Inevitably, the Commonwealth only hits global headlines when one of its members strays from the democratic path. McKinnon took charge in 2000, just as events in Robert Mugabe’s Zimbabwe were coming to a head. Having been unable to satisfy that elections were free and fair, Zimbabwe left the Commonwealth in 2003 and remains a pariah to this day. While losing a member nation was a blow, McKinnon does not expect Zimbabwe to remain on the outside for ever. Grim as it sounds, the eventual death of Mugabe should be the spark that leads to reintroduction.

“I think so,” McKinnon said. “They’ll want to come back. They feel they belong. His (Mugabe’s) own cabinet minster said to me this wasn’t a cabinet decision to leave the Commonwealth. Pakistan was out for 17 years. They haven’t beaten that record yet. Someone said yesterday isn’t it time they came back, but I’m not sure Mugabe will sign up to our values, let alone adhere to them.”

Fiji is also in the Commonwealth dog-box, having been fully suspended in 2009, three years after a military coup led by Frank Bainimarama removed the elected government. Having pledged to hold free elections by September next year, McKinnon remains hopeful a fair vote will go ahead and pave the way for their re-admittance.

“The big thing is to remain engaged. We won’t always achieve what you want to achieve, but you’ve got to remain engaged and keep encouraging and hope that we get there. We hope that he’ll keep himself to that election, which is only a year and a half away. But at the same time the international community has got to keep working with Fijian groups and institutions.”

Balancing act

As a white man from a western country, McKinnon was acutely aware of the balance he had to strike when working with African and Caribbean nations in particular. It was also important that when helping members reform legislatures or democratic processes, a key function of the Commonwealth, a one size fits all approach based on the experiences of the United Kingdom, Australia, New Zealand or Canada may not be quite so appropriate for countries with a more tribal approach to leadership, or with a multitude of ethnic or religious groups.

“It’s often the case that Western countries are a little bit prone to saying to a developing country:  ‘Here is an electoral system, here is a judicial system, here is an education system, take it’. “That doesn’t work.
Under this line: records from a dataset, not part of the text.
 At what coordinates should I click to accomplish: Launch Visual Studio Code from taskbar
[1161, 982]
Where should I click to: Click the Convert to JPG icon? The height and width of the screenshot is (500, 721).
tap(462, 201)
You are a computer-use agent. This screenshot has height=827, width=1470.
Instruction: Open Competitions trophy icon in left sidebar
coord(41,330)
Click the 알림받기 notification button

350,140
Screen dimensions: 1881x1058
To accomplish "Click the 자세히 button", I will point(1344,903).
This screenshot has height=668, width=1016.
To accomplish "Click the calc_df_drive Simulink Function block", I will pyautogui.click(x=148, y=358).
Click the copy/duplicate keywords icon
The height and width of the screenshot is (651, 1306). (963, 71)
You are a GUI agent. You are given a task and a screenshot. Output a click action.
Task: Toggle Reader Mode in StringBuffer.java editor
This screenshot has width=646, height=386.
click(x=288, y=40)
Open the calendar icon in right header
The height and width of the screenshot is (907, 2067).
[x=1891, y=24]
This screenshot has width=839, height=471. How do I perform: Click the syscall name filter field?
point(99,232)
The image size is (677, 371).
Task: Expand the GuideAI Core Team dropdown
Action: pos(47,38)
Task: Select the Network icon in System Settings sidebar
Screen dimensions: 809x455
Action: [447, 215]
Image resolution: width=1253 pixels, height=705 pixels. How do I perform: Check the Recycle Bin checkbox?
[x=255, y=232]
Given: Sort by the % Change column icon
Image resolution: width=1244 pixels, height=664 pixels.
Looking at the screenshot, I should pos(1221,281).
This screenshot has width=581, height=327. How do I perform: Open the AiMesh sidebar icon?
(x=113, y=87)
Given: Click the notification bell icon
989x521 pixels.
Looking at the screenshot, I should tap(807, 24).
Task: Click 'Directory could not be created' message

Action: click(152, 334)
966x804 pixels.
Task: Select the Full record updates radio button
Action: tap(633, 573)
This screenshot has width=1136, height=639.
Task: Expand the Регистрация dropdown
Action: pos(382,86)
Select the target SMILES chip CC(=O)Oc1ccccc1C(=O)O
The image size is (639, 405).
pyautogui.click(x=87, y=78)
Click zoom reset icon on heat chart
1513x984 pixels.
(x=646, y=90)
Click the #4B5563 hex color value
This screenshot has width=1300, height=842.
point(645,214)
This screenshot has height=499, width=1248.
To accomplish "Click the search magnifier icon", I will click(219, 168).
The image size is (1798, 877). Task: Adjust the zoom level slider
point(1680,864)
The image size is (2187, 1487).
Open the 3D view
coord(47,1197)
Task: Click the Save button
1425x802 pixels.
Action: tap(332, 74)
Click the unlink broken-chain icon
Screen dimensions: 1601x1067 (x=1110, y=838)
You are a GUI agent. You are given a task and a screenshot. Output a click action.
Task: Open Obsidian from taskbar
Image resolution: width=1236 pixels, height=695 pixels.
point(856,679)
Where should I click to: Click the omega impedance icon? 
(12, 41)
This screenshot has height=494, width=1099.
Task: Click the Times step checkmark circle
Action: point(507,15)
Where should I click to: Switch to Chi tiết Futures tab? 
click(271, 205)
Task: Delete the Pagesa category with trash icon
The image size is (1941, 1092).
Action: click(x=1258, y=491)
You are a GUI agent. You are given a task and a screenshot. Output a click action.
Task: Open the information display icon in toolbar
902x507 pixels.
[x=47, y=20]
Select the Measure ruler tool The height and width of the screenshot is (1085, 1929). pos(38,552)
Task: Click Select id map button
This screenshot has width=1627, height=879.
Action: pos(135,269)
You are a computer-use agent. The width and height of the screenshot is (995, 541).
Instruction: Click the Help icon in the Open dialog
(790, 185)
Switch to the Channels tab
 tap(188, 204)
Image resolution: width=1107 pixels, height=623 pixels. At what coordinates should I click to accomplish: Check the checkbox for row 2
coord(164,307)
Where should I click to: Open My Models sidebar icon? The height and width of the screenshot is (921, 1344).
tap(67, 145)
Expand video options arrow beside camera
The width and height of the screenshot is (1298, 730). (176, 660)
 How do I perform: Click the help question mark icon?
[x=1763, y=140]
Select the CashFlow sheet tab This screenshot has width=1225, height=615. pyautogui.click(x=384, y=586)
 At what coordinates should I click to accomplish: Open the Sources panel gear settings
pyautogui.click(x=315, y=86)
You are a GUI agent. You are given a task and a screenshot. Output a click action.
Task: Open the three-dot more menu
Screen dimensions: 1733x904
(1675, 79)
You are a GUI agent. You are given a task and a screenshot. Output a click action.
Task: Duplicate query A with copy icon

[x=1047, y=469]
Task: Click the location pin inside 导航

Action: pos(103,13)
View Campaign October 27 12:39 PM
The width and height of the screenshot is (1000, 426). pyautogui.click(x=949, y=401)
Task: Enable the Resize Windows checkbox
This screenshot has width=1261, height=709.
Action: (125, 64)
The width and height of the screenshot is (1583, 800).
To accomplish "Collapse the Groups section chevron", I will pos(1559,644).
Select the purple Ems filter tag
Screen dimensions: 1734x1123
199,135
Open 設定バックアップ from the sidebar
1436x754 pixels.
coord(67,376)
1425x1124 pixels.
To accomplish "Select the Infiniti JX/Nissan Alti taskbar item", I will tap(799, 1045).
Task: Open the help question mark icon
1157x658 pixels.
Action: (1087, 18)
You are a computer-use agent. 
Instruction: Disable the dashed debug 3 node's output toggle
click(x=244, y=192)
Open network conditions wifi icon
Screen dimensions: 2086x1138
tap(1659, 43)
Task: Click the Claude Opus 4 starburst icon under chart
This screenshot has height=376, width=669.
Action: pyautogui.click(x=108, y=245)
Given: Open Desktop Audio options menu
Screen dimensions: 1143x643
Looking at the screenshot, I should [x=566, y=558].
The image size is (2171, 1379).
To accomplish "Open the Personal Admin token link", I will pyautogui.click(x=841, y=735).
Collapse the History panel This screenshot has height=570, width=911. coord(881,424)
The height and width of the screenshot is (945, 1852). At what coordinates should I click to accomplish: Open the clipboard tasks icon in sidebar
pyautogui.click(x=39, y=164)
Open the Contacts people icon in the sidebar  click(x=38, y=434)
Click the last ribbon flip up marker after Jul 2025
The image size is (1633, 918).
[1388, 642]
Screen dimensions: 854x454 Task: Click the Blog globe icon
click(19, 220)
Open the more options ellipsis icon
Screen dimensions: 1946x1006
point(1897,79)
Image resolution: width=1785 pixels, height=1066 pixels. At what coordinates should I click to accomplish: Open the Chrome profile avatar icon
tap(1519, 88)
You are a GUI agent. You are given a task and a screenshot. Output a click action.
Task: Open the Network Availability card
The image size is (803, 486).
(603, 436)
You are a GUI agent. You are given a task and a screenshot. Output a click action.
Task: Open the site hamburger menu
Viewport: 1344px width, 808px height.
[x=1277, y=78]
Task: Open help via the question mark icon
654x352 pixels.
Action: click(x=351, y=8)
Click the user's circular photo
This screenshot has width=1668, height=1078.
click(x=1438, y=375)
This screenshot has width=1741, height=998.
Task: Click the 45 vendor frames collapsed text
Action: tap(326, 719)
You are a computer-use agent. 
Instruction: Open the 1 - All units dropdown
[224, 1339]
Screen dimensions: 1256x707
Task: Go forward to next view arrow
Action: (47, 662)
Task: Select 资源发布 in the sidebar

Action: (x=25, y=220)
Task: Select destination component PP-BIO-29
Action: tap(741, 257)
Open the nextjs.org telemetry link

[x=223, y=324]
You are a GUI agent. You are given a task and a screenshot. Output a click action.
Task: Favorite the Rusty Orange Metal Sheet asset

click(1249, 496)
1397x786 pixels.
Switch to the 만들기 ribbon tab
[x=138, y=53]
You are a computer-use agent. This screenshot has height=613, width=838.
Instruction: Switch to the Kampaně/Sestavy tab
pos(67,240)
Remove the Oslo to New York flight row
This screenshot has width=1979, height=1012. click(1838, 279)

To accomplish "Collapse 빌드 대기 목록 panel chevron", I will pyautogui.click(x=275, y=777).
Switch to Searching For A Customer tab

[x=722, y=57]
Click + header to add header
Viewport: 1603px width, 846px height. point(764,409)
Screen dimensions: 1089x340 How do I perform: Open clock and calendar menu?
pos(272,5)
These systems have to grow from within. We can help them do that, we can explain the pitfalls of that. A legislature – a House of Representatives – is it representative of the country? If by virtue of that analysis you can say that after all of this effort one group is not even there, the system is wrong. Whether you’re dealing with different ethnic groups, religious groups or racial groups, the House of Representatives needs to truly be that.”

Transforming lives

Having left the role in 2008, he returned to his country roots, buying land south of Auckland and spending time toiling in the fields. A former National minister, he has recently taken a number of positions offered by the current government. He remains proud of what he helped achieved, especially with some of smaller nations and projects that may not have captured as much international attention – a new primary school curriculum in Ghana, fishing agreements in the Pacific, electoral reform in Lesotho – works which have helped transform lives without making headlines, and continue to keep the Commonwealth relevant.

“More obituaries were written about the Commonwealth than any other organisation, but it still hangs in there. For me it was to ensure the Commonwealth was relevant and credible. In other words, it meant something to the membership and what it did had credibility. As long as you kept that in the forefront of your mind, which I did, that was my sort of guidance.”